My later AC standout days and waves were much more fun for me because they were waves and times I shared with my kids.
6. What was it like for you when your kids (my brother Andrew and I) started surfing? Did you always think we'd be drawn to it or were you surprised when we did?
I initially had a hard time with my kids surfing. Surfers by nature are absolutely selfish creatures who can only think of the next wave. You and Andrew had your friends at the beach and boogie boarding was what you two wanted to do when you were little. That was fine with me as I wanted to be the one surfing--until I realized how much fun it was spending time in the water with you and Andrew. My most memorable wave of all time was coaxing a scared Dion to paddle out with me on a longboard at Rincon. We rode several small perfect waves together laying down on that board and it was the first time you ever got tubed. I’m pretty sure you liked it.

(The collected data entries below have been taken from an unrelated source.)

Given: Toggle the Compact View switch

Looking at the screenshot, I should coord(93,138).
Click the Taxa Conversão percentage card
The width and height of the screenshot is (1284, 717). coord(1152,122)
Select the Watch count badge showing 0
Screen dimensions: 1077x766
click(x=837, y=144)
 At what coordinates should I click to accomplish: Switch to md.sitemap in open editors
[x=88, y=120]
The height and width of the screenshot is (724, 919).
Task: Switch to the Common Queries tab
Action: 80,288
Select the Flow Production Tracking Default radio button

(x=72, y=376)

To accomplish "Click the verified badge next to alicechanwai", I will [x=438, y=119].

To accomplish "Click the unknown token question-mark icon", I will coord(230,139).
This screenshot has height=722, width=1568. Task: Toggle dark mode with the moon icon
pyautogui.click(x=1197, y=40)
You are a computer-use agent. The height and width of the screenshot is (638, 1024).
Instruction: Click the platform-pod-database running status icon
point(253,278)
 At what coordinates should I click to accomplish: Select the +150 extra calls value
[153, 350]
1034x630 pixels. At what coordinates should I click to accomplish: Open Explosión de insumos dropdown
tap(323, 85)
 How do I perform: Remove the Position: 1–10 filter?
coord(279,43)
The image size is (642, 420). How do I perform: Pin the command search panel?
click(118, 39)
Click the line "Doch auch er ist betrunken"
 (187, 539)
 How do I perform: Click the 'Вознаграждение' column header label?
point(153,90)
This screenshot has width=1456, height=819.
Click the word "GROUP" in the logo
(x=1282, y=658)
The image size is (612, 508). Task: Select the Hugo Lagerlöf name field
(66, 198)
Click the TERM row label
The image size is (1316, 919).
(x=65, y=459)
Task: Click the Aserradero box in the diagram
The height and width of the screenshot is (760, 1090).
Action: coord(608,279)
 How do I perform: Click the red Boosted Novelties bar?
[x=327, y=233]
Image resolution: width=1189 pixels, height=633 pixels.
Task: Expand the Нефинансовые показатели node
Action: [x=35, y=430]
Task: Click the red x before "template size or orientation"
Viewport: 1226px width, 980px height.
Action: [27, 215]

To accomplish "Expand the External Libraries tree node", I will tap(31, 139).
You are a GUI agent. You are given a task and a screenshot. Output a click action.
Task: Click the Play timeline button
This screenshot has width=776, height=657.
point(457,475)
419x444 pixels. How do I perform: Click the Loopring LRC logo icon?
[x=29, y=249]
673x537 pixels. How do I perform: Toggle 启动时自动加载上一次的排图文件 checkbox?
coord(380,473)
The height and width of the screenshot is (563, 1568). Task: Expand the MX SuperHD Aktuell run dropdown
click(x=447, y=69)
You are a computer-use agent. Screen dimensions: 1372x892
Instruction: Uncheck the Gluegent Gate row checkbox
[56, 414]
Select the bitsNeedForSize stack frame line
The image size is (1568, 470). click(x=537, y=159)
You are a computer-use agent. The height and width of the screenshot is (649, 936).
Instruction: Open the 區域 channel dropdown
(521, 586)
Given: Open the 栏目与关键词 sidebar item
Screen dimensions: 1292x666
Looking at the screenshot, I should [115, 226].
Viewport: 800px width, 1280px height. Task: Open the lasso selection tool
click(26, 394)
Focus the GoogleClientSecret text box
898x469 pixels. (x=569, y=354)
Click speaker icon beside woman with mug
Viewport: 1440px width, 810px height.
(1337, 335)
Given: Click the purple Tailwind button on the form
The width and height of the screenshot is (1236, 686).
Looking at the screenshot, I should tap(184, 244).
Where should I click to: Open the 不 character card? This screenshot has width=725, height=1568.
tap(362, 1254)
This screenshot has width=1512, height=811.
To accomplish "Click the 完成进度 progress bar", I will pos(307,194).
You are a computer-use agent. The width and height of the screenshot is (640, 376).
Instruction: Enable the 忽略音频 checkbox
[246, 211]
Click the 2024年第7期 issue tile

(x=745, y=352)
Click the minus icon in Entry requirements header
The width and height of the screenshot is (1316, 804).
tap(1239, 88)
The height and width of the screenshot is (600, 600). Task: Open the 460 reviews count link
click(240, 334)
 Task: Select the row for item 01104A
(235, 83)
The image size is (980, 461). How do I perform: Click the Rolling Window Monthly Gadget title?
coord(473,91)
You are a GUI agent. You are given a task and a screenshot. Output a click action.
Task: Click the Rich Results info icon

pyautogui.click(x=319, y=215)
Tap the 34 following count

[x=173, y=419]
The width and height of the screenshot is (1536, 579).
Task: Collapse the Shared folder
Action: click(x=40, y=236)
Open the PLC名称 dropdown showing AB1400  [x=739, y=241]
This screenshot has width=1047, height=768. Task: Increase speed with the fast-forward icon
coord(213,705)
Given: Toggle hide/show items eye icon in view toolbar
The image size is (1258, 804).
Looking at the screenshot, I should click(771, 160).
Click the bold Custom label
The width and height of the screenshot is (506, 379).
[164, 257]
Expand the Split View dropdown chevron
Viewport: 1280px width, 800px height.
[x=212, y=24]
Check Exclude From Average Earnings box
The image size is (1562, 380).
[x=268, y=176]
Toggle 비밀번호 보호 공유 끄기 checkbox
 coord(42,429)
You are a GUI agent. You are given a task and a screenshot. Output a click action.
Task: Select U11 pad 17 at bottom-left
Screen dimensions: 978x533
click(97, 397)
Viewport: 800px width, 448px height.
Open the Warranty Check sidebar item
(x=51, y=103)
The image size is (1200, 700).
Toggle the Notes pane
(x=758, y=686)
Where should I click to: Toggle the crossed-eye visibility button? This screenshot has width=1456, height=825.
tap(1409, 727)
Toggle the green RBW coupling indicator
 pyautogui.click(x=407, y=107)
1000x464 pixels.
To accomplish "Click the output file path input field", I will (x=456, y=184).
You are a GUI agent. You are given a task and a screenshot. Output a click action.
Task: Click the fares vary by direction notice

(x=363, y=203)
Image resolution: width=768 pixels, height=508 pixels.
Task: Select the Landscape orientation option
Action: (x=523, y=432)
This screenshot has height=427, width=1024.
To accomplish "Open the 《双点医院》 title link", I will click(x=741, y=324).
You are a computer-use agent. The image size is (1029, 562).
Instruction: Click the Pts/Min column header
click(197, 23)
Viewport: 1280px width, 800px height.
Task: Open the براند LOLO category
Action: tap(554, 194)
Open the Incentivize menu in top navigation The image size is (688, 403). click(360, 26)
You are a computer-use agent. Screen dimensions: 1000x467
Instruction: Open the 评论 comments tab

7. Describe your relationship to your surfboards, and to Doug Haut, your main shaper in particular. How many boards do you think you got from him over the years? Any particular boards that stand out?
Doug is a remarkable shaper and made and makes some truly magical boards. He is also a great guy, and we’ve become friends over the years. I had a period of time when my quiver would always be at least six to ten boards to cover the size of surf and various breaks.
I also had some fantastic boards from other shapers, like Geof McCoy, Mark Angel, Dick Brewer, Tom Winterbern, Gerry Lopez. But much of my surfing was here or originated from here in CenCal, so Doug was a great shaper who always made me a reliable ride. A reliable board is what you want. I tried lots of different shapers and boards. Due to my style I was always drawn to versions of square tails and or rounded square tails. The best board I ever had was actually a baby blue 6'10" shaped by Mark Angel. I worked with him and designed what I believe to have been the very first swallow tail. I called it an inverted square tail. That board was truly magic. I broke it at Honalua Bay in 1970/71 in truly big surf.
8. What do you feel were your particular strengths as a surfer?
Swimming, breathholding, and paddling. I was very comfortable in the water. Plus, I believe I had a pretty decent bottom turn and an okay roundhouse cutback. I thrived in bigger surf.
9. You're pretty darn blind. Can you say a few things about surfing with contacts on? Any particular tactics to keeping them in?
I didn’t have contacts when I started surfing. Of course we did not have wetsuits either! I used to try and surf with my glasses on, but that really did not work well when the surf got big. I’ve lost hundreds of contacts. The difference in being able to see, particularly while in the tube ,is well worth the effort. I would say one could try keeping the eyes closed to save the contacts, but what would be the point of that? Better to have more lenses and enjoy the vision.
10. What does respecting the ocean mean to you?
The ocean is the source from which we come. Our bodies are 70-80% saline solution. In order to lead a satisfying existence one needs to respect oneself. By extension, the ocean is the source. Respect is the Key.